A novel method using confocal laser scanning microscopy for sensitive measurement of P‐glycoprotein‐mediated transport activity in Caco‐2 cells

Objectives  The aim of this study was to use time‐lapse confocal laser scanning microscopy to establish a more sensitive and specific method for evaluating P‐glycoprotein activity in Caco‐2 cells. Methods  The change in the fluorescence of residual rhodamine 123 at the apical and central regions of Caco‐2 cells was measured in the presence of digoxin or St John's wort by using time‐lapse confocal laser scanning microscopy.

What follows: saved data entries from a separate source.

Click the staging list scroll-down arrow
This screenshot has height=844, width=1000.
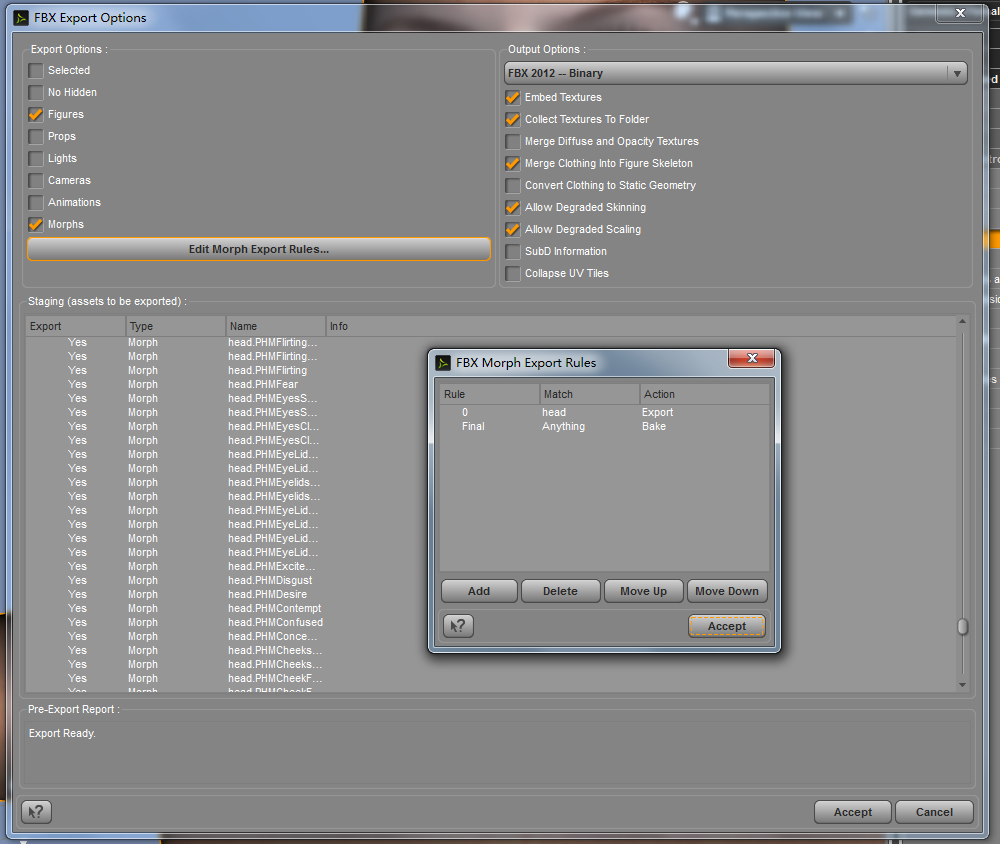[962, 685]
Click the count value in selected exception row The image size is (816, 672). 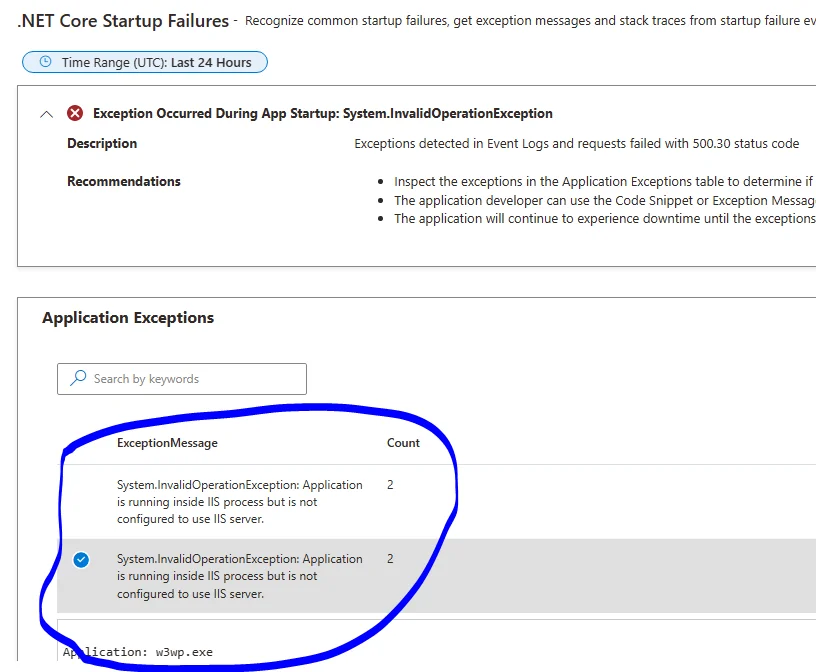(x=390, y=559)
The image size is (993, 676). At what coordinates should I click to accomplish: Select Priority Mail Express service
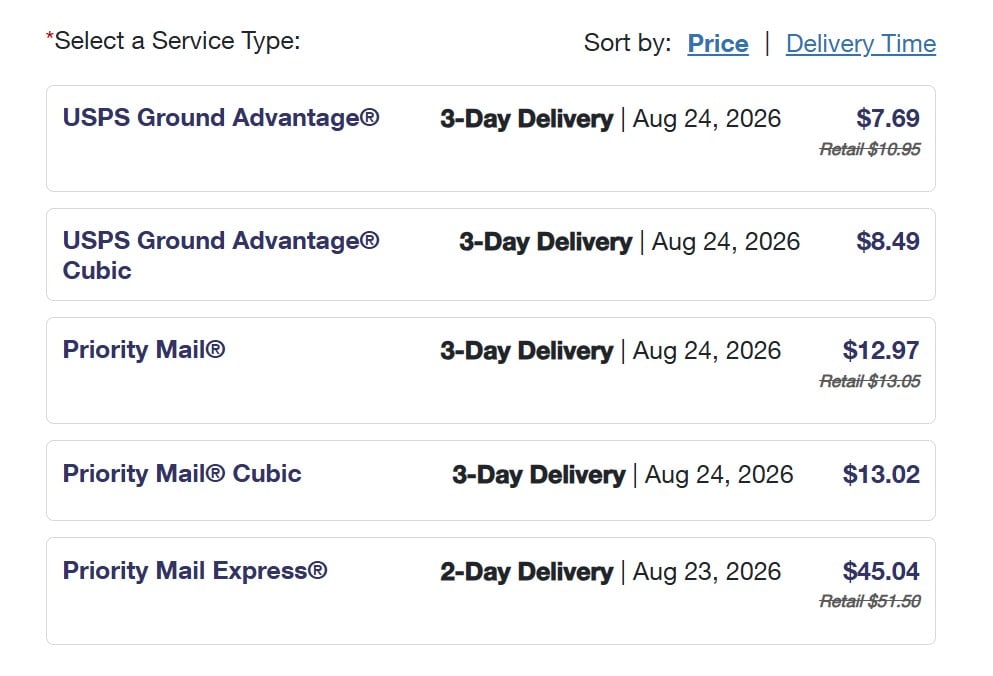pyautogui.click(x=491, y=591)
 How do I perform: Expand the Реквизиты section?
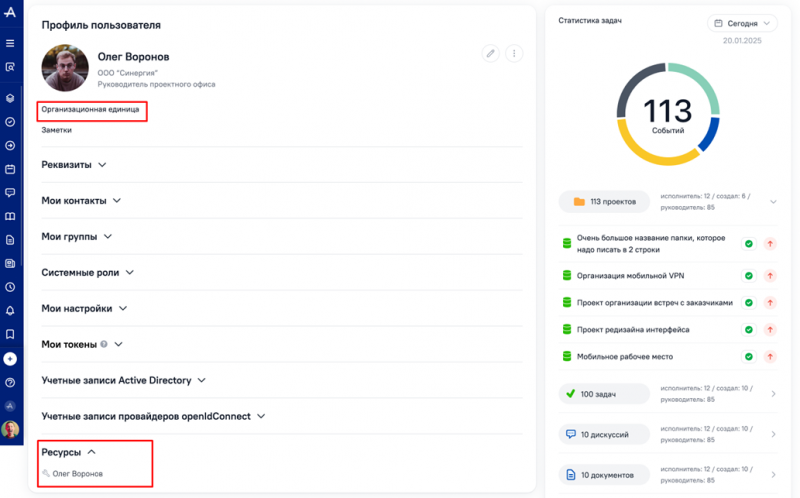(x=74, y=165)
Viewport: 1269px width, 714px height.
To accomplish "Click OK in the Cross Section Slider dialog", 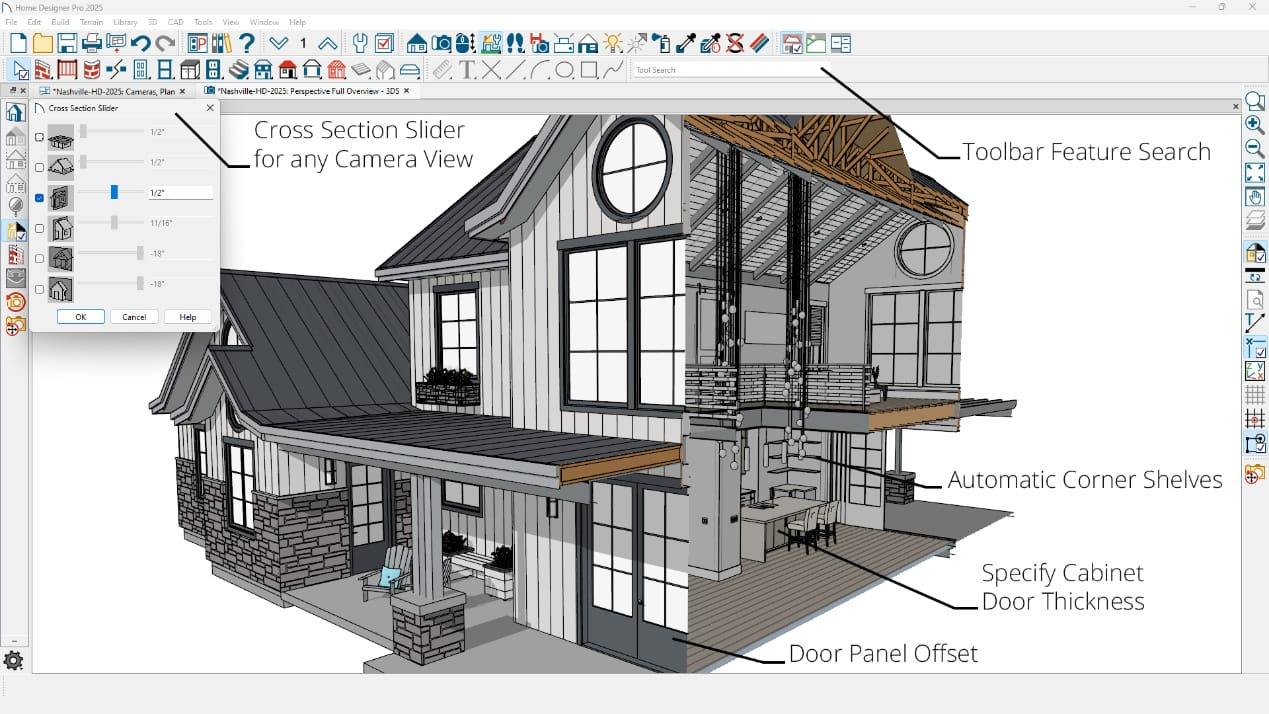I will pyautogui.click(x=80, y=316).
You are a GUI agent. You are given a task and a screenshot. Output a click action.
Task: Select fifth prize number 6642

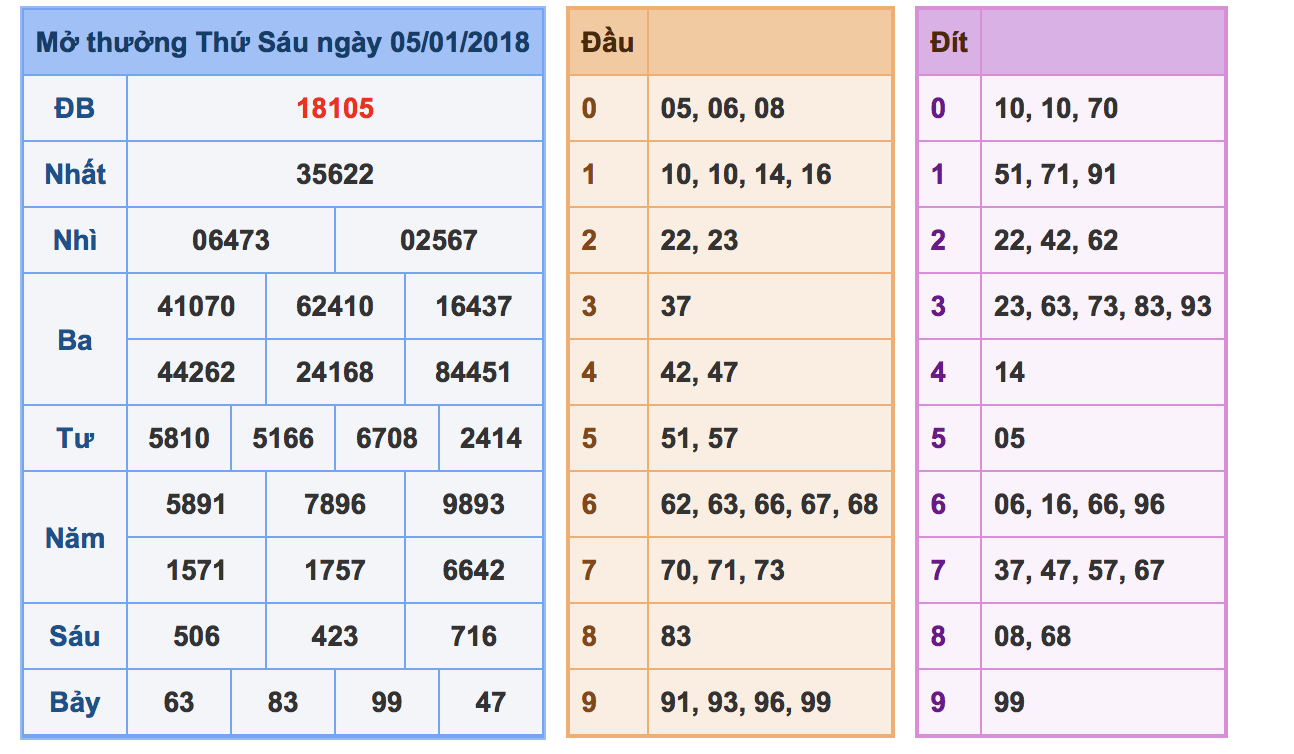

The data were compared with measurements made using conventional techniques, a fluorescence microplate reader and a fluorescence microscope. Key findings  The percentage decrease of rhodamine 123 caused by 10 µ m digoxin or 0.1 µg/ml St John's wort was significantly larger in the apical region of the Caco‐2 cell than in the central region or in the whole cell. The digoxin‐induced inhibition in the apical region as measured by time‐lapse confocal laser scanning microscopy was greater than that measured in the whole cell by a microplate reader or a fluorescence microscope. Conclusions  The assay of residual rhodamine 123 in the apical region of Caco‐2 cells by confocal laser scanning microscopy was more sensitive than the conventional methods using a microplate reader or fluorescence microscopy. It will be a valuable screening tool for studying both the inhibition and induction of P‐glycoprotein activity.